Newsgroups: comp.ai.nat-lang
Path: cantaloupe.srv.cs.cmu.edu!das-news2.harvard.edu!news2.near.net!howland.reston.ans.net!cs.utexas.edu!convex!seas.smu.edu!pedersen
From: pedersen@seas.smu.edu (Ted Pedersen)
Subject: Complexity of Parsing?
Message-ID: <1994Nov12.160114.1159@seas.smu.edu>
Sender: news@seas.smu.edu (USENET News System)
Nntp-Posting-Host: rapid_f.seas.smu.edu
Organization: SMU - School of Engineering & Applied Science - Dallas
Date: Sat, 12 Nov 1994 16:01:14 GMT
Lines: 45

I've been doing some thinking about parsing sentences with unknown
words. My first thought is that this is just an extreme case of
parsing a sentence with an ambiguous word. That is, an unknown word
is ambiguous in that it could be any of the known syntactic
categories. 

So it seems one course of action (not the best perhaps) would be to
parse the sentence assuming that each of the possible categories is
valid.
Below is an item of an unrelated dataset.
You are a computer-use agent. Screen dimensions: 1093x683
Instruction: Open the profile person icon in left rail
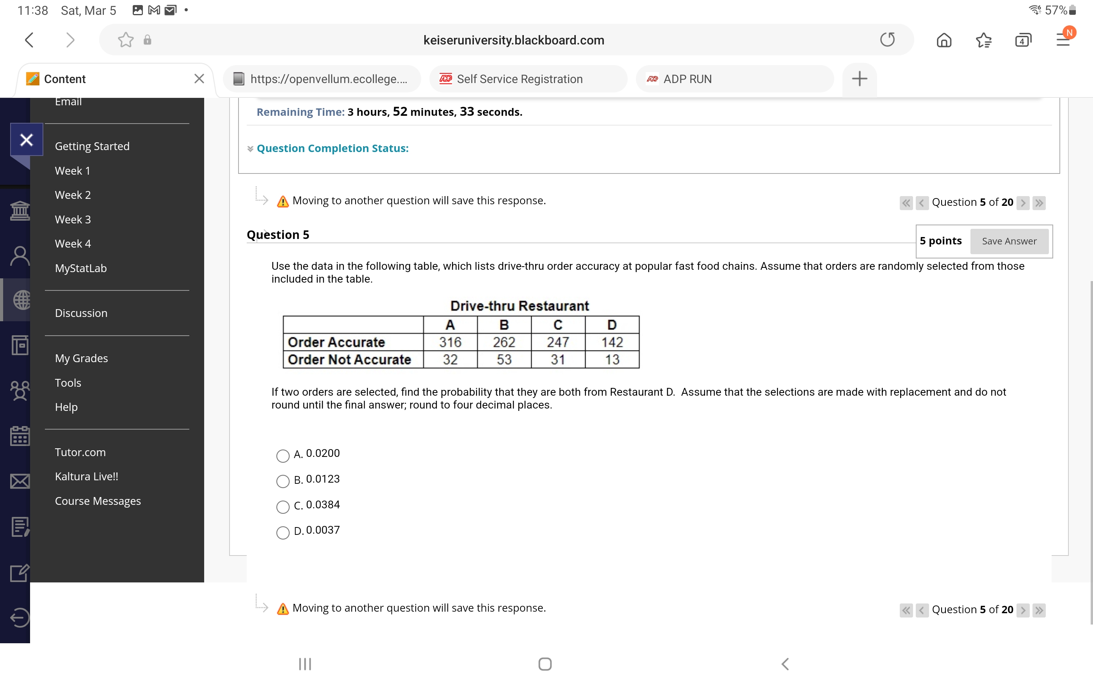20,256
If you have four categories of words (say nouns, verbs,
determiners, and adjectives) you could parse the sentence four times,
using each of these categories for the unknown word once. 

Given all the above, my question relates to determining the
complexity of such a parsing scheme. I believe that a chart parser can
find the first valid structure of a sentence with unknown/ambiguous
words in time n^3 (where n is the number of words in the sentence) but
that to find every possible structure for that sentence becomes
exponential. Is this true? In the exponential case does parsing reduce
to SAT or 3SAT and belong to some class of NP problems (hard,
complete, etc)? I'd be curious to see such a reduction if this is the
case. 

It also seems to me that the number of potential categories for an
unknown/ambiguous word would impact the complexity. For instance it
seems like it would be more complex to parse a sentence that has a
word that could be one of four categories than it would be to parse a
sentence with with a word which could be one of two categories. 
I don't recall seeing the impact of the number of syntactic categories
(and grammar rules for that matter) on the complexity of parsing. Is
there any? 

In addition, if we are using a chart parser with very nice time
complexity (n^3) it seems like the space complexity would go to heck
very quickly if we are dealing with unknown/ambiguous words. Any
thoughts/literature on space complexity in parsing? 

I've asked lots of questions I know. I'm pretty confused at the moment
so any comments/pointers would be appreciated. 

Regards,
Ted
---
* Ted Pedersen                                  pedersen@seas.smu.edu * 
* Department of Computer Science and Engineering,                     *
* Southern Methodist University, Dallas, TX 75275      (214) 768-2126 *